── DATA ROWS ──
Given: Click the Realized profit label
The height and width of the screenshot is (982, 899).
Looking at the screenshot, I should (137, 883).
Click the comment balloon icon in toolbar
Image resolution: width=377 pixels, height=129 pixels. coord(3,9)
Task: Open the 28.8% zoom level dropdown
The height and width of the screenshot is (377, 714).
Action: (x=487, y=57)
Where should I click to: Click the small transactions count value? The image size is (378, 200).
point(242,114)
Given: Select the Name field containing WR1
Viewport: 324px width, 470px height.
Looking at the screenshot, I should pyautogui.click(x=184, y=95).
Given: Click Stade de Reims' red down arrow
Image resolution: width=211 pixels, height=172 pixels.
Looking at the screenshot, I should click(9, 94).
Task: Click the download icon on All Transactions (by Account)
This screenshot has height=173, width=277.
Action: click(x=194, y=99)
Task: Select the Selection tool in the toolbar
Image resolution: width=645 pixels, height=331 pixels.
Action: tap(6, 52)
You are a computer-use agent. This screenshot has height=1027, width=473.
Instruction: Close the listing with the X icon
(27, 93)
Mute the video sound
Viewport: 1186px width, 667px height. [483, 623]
───
── DATA ROWS ──
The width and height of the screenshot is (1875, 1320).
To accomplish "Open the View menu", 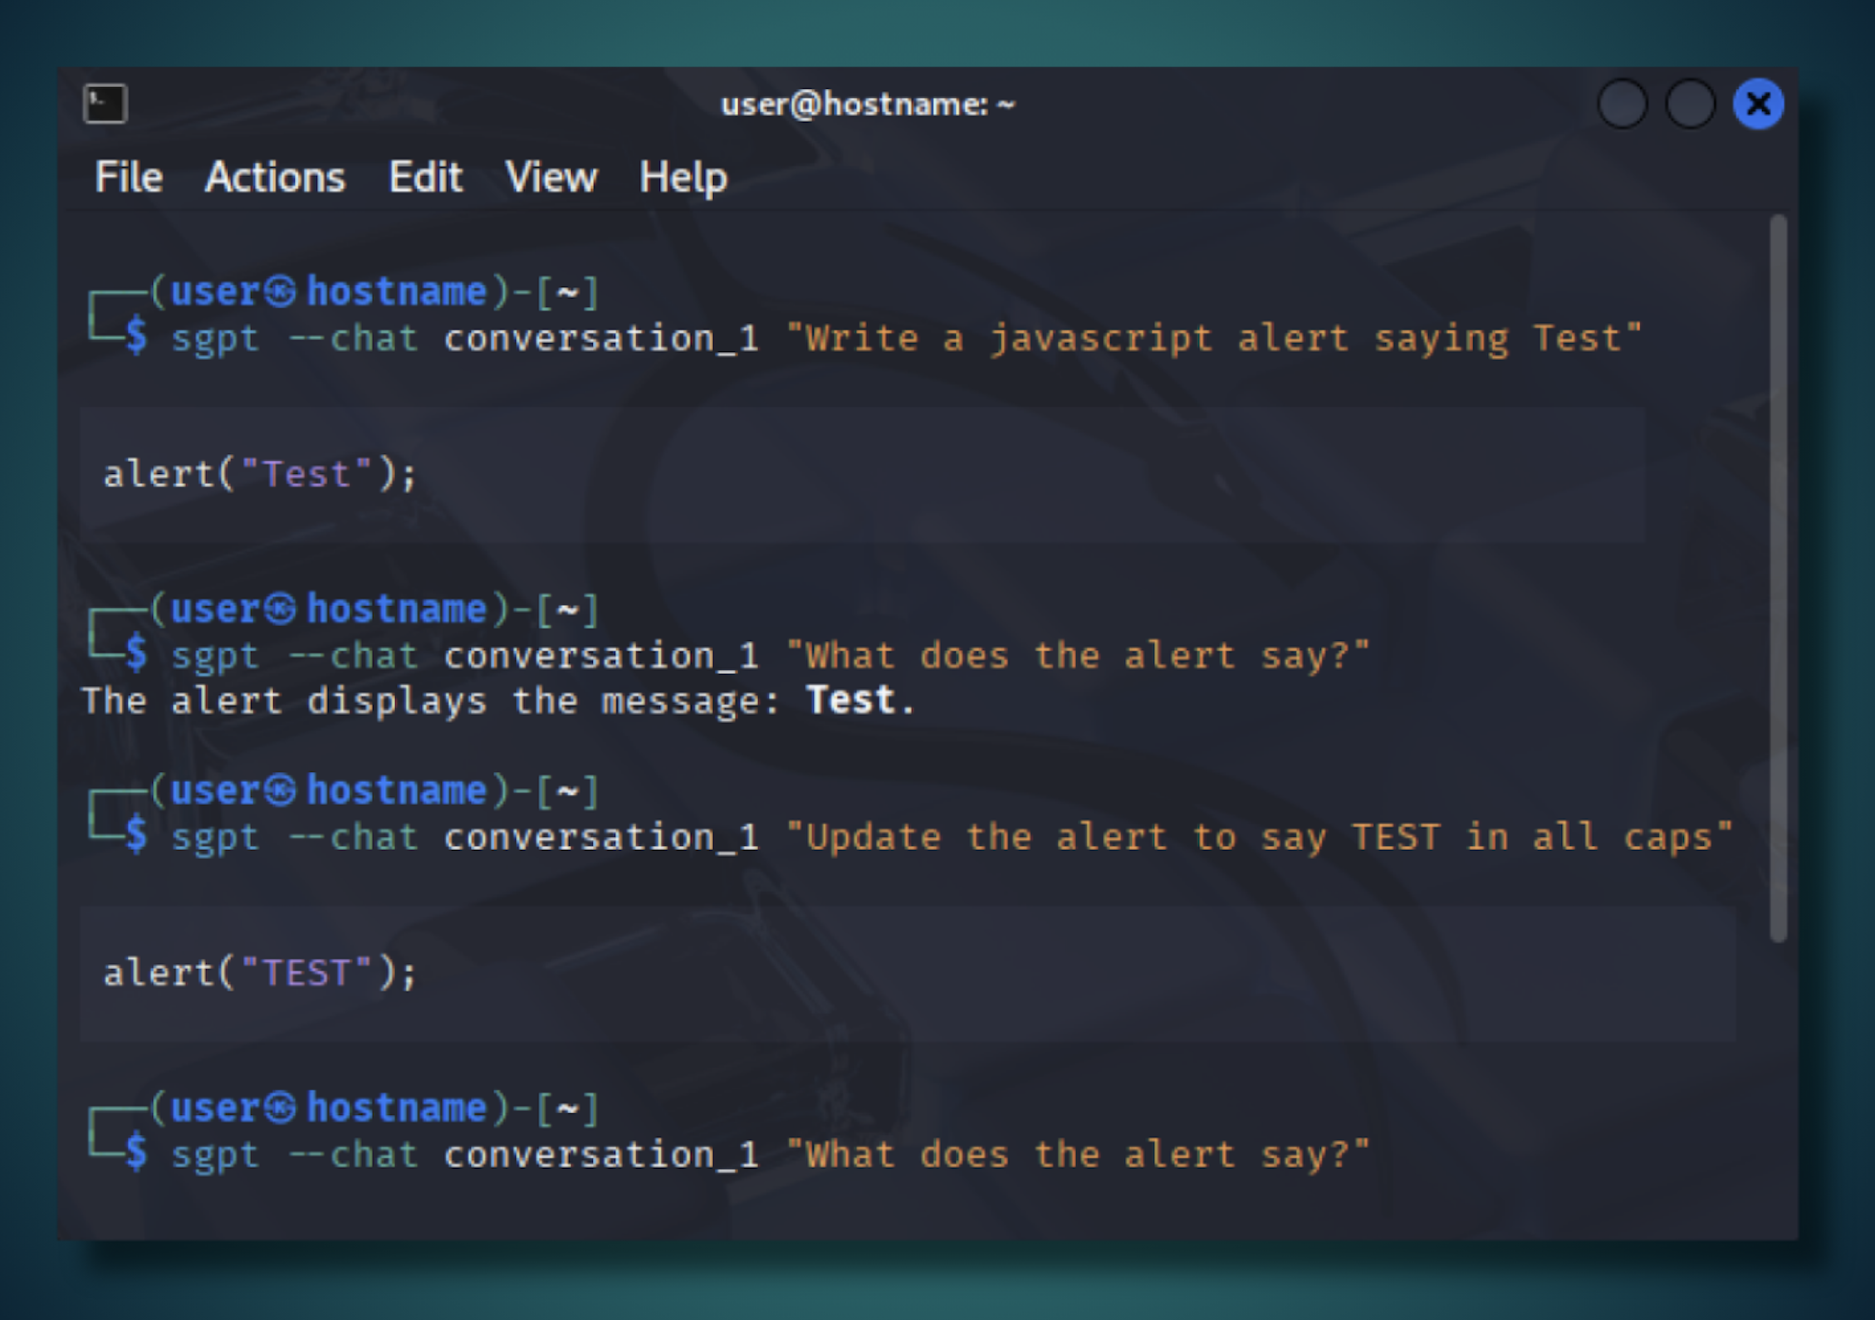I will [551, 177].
───
Switch "Task" to "Goal" in the entries starting at the line containing "Given: Select the Name field containing WR1" and ending at the line containing "Action: tap(6, 52)", and give back only those lines with everything else unchanged.

Given: Select the Name field containing WR1
Viewport: 324px width, 470px height.
Looking at the screenshot, I should pyautogui.click(x=184, y=95).
Given: Click Stade de Reims' red down arrow
Image resolution: width=211 pixels, height=172 pixels.
Looking at the screenshot, I should click(9, 94).
Goal: Click the download icon on All Transactions (by Account)
This screenshot has height=173, width=277.
Action: click(x=194, y=99)
Goal: Select the Selection tool in the toolbar
Image resolution: width=645 pixels, height=331 pixels.
Action: tap(6, 52)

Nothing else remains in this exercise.